Abro los ojos al oír que el vaso en el que he estado bebiendo cae al suelo y se rompe. No tendría que haber bebido; no lo hago nunca, y empezar hoy no ha sido buena idea. Bajo la mirada hacia el estropicio: hay cristales por todas partes. No solo me he quedado dormida en una postura rocambolesca que empeorará mi dolor de espalda, sino que además he soñado con esa estúpida anécdota que papá siempre contaba sobre el perchero negro del vestíbulo.

Será mejor que vaya a acostarme. Subo sin pensarlo demasiado a mi antiguo dormitorio y lo encuentro en perfecto estado. Huele a flores. El alcohol que circula por mi organismo impide que los malos recuerdos me hagan daño. Me tumbo, solo será un momento. Necesito dormir.

El ruido que me despierta es tan distinto al que oigo desde mi cama en Brasilia que abro los ojos asustada y desorientada. A pesar de la resaca, identifico todos y cada uno de los sonidos de inmediato; los timbres de unas bicicletas, puertas de garajes que se abren y cierran, saludos y conversaciones de los vecinos… Tengo que sujetarme la cabeza con ambas manos, me duele la espalda y tengo un horrible sabor en la boca.
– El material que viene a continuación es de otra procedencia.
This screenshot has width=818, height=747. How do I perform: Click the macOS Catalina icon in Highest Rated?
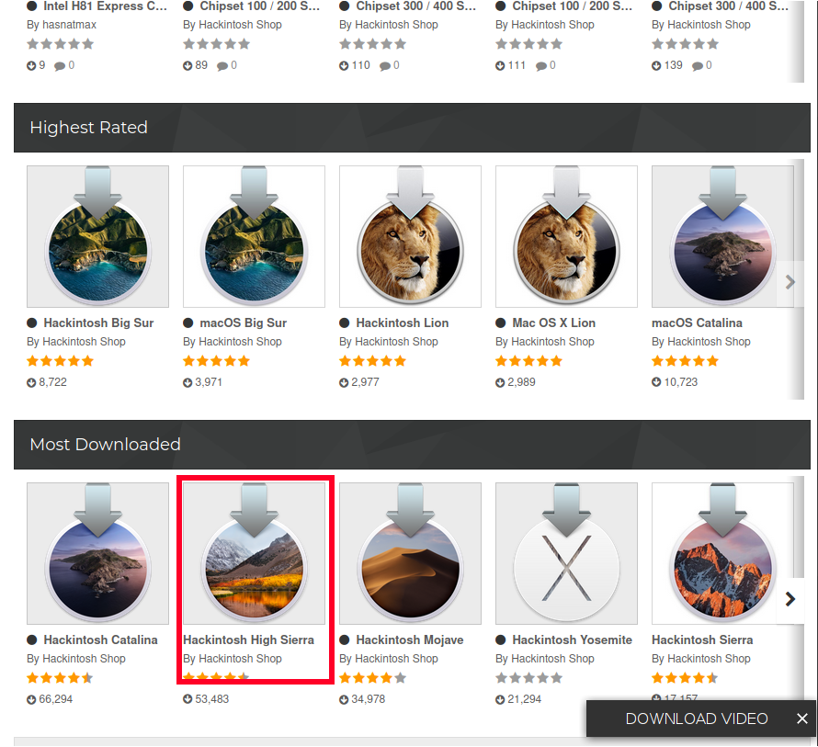(x=721, y=237)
Anoche, o cuando fuera que había ido a acostarme, me olvidé de desnudarme. La ropa se me ha pegado al cuerpo y huele al ambientador de la compañía aérea. Parpadeo varias veces en un intento desesperado de enfocar la vista.

Exceptuando algunos detalles, el dormitorio está igual que el día que me fui. Hay algún libro nuevo en las estanterías, un jarrón encima del escritorio, una manta que no recuerdo sobre mi vieja butaca, pero eso es todo.
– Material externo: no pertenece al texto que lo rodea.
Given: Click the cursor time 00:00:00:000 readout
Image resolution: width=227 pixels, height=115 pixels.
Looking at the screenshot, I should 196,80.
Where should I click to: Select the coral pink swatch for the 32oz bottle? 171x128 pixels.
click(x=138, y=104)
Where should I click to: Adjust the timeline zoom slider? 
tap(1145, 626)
—Joder, papá —farfullo, y al oírme detecto una profunda tristeza y una rabia que hasta entonces he insistido en negar. Incapaz de enfrentarme a eso opto por ocuparme de las cuestiones prácticas—. ¿Dónde está mi bolso?

Cuando por fin lo encuentro, junto al resto de mis pertenencias en la entrada, lo subo a la habitación y me desnudo.

Me quedo bajo la ducha hasta que el agua sale helada.